Lawrence Yun, NAR chief economist, said “the monthly gain in pending home sales, spurred by buyers responding to lower home prices and mortgage interest rates, more than offset an index decline in the previous month.”
The Pending Home Sales Index posted a 3.7% decline in November that was revised up from an originally reported 4.0% decline.
NAR’s Housing Affordability index rose as well, adding 10.9% in December to 158.8, the highest on record. The index showed that the relationship between home prices, mortgage interest rates and family income is the most favorable since tracking began in 1970.
By region, the Northeast fell 1.7% to 62.1 in December from the previous month, and is 14.5% lower YoY. The Midwest increased 12.8% to 83.7 in December from November, remaining 1.2% below December 2007. The South increased 13.0% in December from November, to 96.8 and is 1.6% higher on YoY basis.
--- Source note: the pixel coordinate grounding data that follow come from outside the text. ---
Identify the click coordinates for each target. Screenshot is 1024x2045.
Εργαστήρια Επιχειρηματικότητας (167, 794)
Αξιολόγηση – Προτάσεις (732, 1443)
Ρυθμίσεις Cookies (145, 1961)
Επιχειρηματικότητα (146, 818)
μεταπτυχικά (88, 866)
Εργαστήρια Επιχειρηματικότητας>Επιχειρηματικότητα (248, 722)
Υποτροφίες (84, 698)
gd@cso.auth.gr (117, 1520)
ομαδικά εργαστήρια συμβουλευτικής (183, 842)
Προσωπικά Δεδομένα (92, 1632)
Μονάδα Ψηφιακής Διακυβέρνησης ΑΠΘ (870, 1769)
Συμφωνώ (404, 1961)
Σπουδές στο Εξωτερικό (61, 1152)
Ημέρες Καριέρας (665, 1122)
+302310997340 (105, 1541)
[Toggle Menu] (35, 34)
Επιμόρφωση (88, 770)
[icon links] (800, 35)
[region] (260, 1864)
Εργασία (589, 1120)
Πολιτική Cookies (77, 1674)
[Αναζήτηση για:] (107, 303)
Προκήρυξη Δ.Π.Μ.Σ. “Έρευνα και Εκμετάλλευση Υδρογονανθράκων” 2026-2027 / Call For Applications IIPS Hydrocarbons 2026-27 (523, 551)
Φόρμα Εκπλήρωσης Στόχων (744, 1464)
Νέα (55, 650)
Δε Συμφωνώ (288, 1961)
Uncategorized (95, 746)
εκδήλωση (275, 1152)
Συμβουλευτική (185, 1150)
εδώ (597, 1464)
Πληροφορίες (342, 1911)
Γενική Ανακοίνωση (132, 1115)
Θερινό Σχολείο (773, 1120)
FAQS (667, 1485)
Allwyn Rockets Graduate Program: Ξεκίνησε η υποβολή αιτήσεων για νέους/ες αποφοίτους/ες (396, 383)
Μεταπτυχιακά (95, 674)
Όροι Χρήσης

The West declined 3.7% in December, to 97.5 but remains 17.5% higher than December of fiscal 2007.
The U.S. continues coping with the worst receding housing market in decades, and many in the real estate, banking and mortgage industries are dissecting each month’s data to the minute detail looking and hoping for signs of a bottom. A hard-to-reach conclusion since the pending home sales index continues trending in a choppy fashion. Today’s report however was somewhat encouraging.
NAR President Charles McMillan said: “We can’t take our eye off the need to stimulate housing”…we need to take additional steps to meaningfully draw down inventory and stabilize home prices.”
Economists remain cautiously hopeful that the new administration’s proposed stimulus plan, together with steps by the Treasury and Federal Reserve to lower mortgage rates will support the housing sector later this year.